Embora a esquerda pequeno-burguesa se entusiasme com essa conversa (e com as bolsas de estudos nas universidades americanas e europeias), resta saber por que motivo os países ricos estariam tão interessados em proteger esses povos originários remanescentes de um processo civilizatório brutal. Ah, dirão, é por causa do aquecimento global. Somente os índios saberão cuidar da Amazônia, desde que sejam tutelados pelas ONGs e pelos pesquisadores europeus e que sejam devidamente alfabetizados em inglês (cursos do idioma vêm sendo ministrados gratuitamente para comunidades indígenas).
A propósito, o território da Amazônia, por suas características naturais e importância para o clima do planeta, não pode pertencer aos países onde está situado.
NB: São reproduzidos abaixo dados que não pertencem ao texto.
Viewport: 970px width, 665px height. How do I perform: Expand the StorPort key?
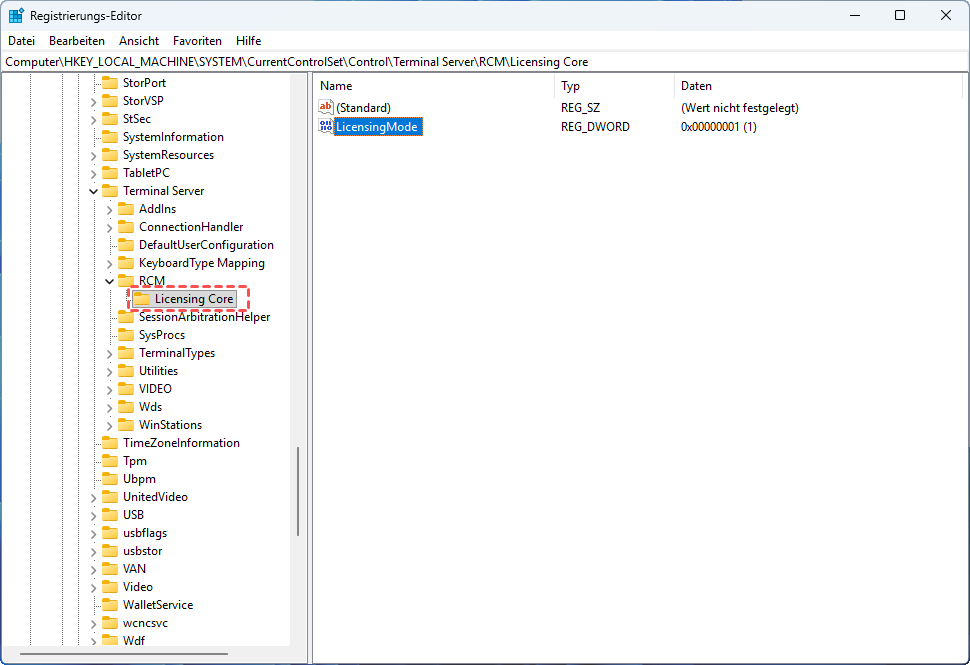click(94, 83)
Somente uma “governança internacional” saberia administrar esse importante recurso “em prol da humanidade”. Acreditará a esquerda pequeno-burguesa, que vem endossando esse discurso, em histórias da carochinha, coelho da Páscoa e Papai Noel? Ou seus intelectuais simplesmente estarão acomodados aos próprios interesses imediatos – cargos, bolsas de estudo, cursos no exterior etc.?
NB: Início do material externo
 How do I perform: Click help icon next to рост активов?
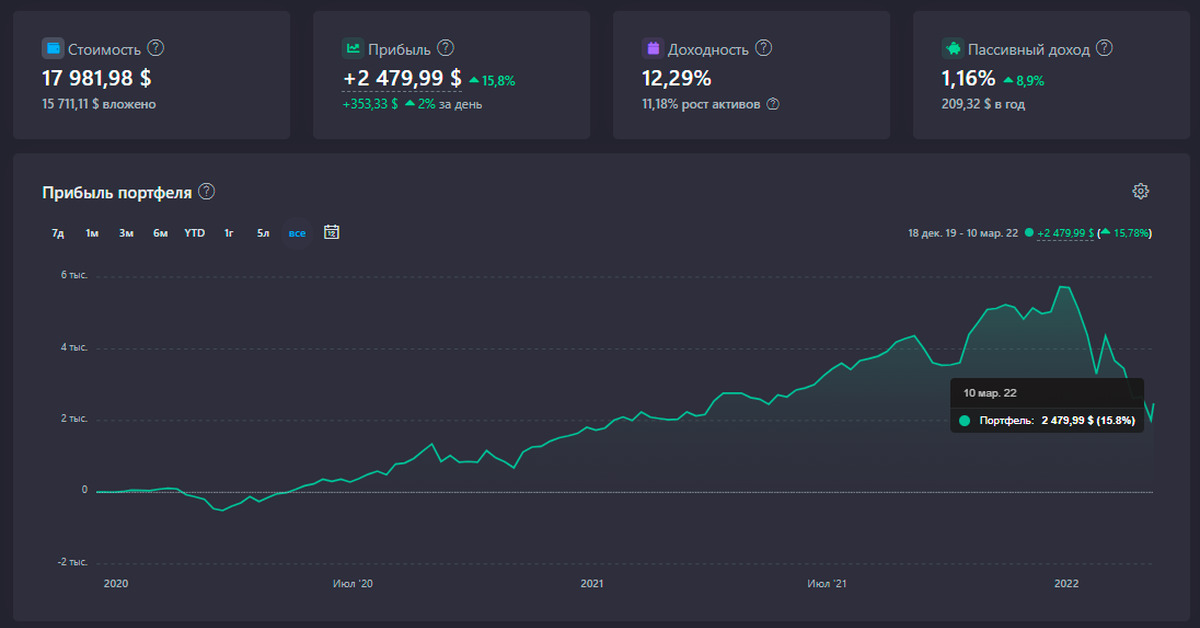(773, 104)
Enquanto isso, a presidenciável Simone Tebet, representante da chapa “feminista” da direita, está muito preocupada com as flechadas desferidas pelos índios de Mato Grosso do Sul na luta contra as armas de fogo de grosso calibre dos latifundiários e de seus jagunços. Anda incomodada com a violência dos “dois lados”, que, segundo discurso seu de 2015 no Congresso, é equiparável. Uma verdadeira pacifista, defensora dos grandes proprietários de terras.
Está faltando essa esquerda pequeno-burguesa sair da universidade e das redes sociais e procurar ver como vive um índio de verdade e quais são, de fato, os seus anseios. Talvez se surpreendam ao saber que os índios de hoje nem são a encarnação romântica do Peri, de José de Alencar, nem estão parados no tempo. Eles querem viver no século XXI, com tecnologia, casa, carro, trator, hospital – e, para a frustração da esquerda amiga da Neca Setúbal, não querem comer só batata e mandioca assada.